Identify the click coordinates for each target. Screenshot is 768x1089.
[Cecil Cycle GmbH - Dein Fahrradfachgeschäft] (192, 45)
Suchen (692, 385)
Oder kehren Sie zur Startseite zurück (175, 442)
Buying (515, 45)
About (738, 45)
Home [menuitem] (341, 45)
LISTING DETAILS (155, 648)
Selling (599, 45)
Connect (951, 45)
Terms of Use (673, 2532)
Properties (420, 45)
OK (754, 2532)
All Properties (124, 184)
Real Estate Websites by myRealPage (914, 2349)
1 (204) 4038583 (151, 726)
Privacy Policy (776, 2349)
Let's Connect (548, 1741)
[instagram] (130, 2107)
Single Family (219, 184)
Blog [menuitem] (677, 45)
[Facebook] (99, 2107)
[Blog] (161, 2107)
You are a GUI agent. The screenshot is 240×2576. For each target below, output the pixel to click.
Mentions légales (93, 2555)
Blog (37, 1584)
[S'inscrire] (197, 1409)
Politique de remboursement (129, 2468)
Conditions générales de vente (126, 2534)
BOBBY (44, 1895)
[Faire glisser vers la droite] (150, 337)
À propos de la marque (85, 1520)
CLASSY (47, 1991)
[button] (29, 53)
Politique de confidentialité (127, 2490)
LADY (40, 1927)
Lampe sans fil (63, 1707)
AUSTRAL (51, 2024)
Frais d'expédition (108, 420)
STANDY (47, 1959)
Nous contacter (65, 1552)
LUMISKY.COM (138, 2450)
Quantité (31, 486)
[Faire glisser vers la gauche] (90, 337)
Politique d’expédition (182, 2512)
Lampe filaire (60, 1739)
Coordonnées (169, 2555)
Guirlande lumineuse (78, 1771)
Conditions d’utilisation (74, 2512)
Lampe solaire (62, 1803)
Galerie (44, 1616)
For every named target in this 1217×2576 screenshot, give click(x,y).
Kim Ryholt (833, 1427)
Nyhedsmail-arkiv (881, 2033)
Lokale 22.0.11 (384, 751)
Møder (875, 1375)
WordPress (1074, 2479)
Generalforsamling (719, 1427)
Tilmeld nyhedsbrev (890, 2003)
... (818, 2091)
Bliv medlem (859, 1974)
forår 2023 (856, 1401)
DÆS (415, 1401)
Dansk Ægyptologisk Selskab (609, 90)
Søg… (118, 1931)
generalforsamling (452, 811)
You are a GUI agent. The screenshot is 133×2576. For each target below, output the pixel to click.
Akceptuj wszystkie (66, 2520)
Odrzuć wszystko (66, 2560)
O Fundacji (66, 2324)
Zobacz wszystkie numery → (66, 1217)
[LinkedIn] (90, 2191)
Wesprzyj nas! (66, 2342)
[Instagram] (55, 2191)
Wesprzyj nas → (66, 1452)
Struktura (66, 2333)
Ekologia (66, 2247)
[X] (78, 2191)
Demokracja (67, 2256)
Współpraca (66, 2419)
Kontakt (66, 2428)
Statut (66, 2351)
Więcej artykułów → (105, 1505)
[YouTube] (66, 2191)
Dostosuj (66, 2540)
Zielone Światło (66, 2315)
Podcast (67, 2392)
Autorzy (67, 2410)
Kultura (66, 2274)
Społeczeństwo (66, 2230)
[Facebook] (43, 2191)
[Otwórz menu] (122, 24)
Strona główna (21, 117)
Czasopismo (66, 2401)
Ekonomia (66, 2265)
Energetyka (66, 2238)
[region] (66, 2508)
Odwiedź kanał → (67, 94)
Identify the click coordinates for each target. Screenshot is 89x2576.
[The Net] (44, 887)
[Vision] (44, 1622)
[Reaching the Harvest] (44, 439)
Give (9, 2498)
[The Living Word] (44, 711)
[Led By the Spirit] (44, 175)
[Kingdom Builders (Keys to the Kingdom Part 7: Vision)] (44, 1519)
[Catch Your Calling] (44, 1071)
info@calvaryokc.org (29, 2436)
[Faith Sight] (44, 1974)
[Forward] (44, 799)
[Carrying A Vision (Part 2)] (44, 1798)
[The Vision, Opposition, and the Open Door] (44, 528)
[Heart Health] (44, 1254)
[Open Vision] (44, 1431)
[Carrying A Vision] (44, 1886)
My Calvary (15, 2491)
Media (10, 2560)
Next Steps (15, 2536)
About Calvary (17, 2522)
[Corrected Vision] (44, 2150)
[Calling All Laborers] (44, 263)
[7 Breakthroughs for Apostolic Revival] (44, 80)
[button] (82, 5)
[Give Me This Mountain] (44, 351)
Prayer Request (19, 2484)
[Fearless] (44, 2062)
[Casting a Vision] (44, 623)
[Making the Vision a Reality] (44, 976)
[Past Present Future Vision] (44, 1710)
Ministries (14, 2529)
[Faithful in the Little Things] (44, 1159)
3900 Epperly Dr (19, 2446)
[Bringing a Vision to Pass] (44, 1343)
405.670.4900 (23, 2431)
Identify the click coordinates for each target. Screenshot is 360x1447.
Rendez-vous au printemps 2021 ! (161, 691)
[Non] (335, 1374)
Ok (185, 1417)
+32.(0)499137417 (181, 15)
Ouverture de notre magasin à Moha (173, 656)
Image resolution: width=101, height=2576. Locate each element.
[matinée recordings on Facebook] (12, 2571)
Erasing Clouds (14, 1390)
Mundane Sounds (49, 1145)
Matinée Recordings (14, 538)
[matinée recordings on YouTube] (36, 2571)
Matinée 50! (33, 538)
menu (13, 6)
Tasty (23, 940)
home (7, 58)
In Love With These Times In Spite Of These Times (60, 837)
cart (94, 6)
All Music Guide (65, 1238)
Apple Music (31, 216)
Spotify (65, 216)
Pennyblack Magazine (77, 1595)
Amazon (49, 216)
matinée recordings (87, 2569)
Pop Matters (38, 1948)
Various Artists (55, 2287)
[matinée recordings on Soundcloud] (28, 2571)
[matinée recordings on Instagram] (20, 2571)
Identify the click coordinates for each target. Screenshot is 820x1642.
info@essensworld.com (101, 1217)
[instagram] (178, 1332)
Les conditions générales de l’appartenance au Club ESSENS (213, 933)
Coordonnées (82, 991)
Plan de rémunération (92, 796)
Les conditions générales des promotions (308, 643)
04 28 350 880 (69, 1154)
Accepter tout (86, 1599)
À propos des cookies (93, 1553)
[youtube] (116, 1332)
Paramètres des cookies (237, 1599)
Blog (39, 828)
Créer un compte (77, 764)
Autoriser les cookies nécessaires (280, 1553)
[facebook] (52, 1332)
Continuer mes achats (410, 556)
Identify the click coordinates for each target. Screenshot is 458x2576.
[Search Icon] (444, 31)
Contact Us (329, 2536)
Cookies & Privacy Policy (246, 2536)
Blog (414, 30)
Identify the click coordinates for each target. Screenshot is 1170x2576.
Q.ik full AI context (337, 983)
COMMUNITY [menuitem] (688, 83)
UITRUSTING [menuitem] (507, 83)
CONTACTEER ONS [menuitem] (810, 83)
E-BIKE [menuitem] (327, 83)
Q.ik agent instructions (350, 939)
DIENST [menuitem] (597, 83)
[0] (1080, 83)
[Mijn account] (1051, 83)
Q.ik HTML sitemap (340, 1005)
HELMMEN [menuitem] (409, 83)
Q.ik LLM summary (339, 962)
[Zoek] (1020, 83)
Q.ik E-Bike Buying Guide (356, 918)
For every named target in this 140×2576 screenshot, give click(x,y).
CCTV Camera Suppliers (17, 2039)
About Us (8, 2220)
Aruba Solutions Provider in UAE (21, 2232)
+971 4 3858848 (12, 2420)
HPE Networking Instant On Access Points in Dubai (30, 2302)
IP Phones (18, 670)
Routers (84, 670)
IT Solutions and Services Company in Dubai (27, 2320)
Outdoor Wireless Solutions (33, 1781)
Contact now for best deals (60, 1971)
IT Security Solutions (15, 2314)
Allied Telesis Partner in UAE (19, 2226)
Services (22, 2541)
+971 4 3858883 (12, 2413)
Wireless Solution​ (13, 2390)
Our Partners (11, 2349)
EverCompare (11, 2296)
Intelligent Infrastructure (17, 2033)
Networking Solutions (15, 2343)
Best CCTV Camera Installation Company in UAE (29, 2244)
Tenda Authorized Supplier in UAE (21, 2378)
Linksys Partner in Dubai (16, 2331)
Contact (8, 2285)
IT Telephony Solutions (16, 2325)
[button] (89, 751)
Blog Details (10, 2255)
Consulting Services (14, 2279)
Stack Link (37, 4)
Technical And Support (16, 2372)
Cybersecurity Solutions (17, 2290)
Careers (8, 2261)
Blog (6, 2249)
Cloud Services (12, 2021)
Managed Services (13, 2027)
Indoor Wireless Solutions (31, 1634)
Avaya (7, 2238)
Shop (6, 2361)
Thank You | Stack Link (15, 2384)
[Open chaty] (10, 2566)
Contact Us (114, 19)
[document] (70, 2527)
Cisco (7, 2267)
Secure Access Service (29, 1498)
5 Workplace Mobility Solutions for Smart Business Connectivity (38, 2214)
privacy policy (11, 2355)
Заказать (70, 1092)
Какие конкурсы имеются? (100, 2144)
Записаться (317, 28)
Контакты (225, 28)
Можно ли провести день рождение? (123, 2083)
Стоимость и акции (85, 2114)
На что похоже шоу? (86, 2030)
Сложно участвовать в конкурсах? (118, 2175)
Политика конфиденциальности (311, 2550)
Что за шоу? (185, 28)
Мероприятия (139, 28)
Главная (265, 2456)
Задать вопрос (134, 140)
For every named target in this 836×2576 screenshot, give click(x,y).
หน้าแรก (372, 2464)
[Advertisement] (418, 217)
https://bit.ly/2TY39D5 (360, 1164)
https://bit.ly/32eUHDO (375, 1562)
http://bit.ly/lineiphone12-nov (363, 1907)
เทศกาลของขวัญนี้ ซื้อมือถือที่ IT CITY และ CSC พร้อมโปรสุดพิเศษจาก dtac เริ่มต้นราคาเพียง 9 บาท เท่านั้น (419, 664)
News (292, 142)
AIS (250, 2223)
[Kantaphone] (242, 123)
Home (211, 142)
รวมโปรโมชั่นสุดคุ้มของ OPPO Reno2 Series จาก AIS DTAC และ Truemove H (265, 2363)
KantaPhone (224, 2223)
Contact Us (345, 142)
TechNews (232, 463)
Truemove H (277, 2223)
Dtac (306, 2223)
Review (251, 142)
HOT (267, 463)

**PROBLEM TO SOLVE**.
Copy the stretch of the records above that runs from the line with "Outdoor Wireless Solutions (33, 1781)" through the line with "[document] (70, 2527)". Both end lines belong in the copy, and nothing else does.

**ANSWER FOR THE TASK**.
Outdoor Wireless Solutions (33, 1781)
Contact now for best deals (60, 1971)
IT Security Solutions (15, 2314)
Allied Telesis Partner in UAE (19, 2226)
Services (22, 2541)
+971 4 3858883 (12, 2413)
Wireless Solution​ (13, 2390)
Our Partners (11, 2349)
EverCompare (11, 2296)
Intelligent Infrastructure (17, 2033)
Networking Solutions (15, 2343)
Best CCTV Camera Installation Company in UAE (29, 2244)
Tenda Authorized Supplier in UAE (21, 2378)
Linksys Partner in Dubai (16, 2331)
Contact (8, 2285)
IT Telephony Solutions (16, 2325)
[button] (89, 751)
Blog Details (10, 2255)
Consulting Services (14, 2279)
Stack Link (37, 4)
Technical And Support (16, 2372)
Cybersecurity Solutions (17, 2290)
Careers (8, 2261)
Blog (6, 2249)
Cloud Services (12, 2021)
Managed Services (13, 2027)
Indoor Wireless Solutions (31, 1634)
Avaya (7, 2238)
Shop (6, 2361)
Thank You | Stack Link (15, 2384)
[Open chaty] (10, 2566)
Contact Us (114, 19)
[document] (70, 2527)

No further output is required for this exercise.